» **DATA PROVIDED**
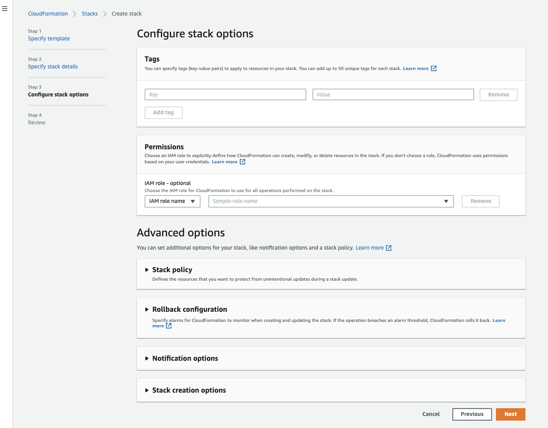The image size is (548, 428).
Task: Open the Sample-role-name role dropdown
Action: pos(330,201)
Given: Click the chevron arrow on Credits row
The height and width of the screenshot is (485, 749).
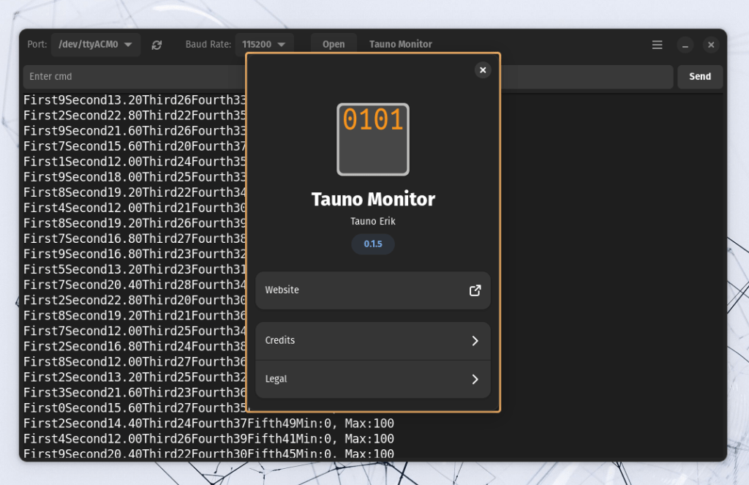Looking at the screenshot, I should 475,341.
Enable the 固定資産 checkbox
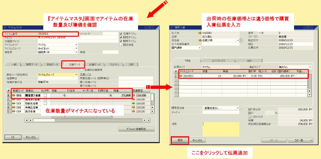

» **WHAT TO WORK ON**
From the line containing "The height and" down to the final line of the material above, reproduce each line exactly and include no images.

» **EXPECTED ANSWER**
The height and width of the screenshot is (485, 749).
Looking at the screenshot, I should 475,341.
Enable the 固定資産 checkbox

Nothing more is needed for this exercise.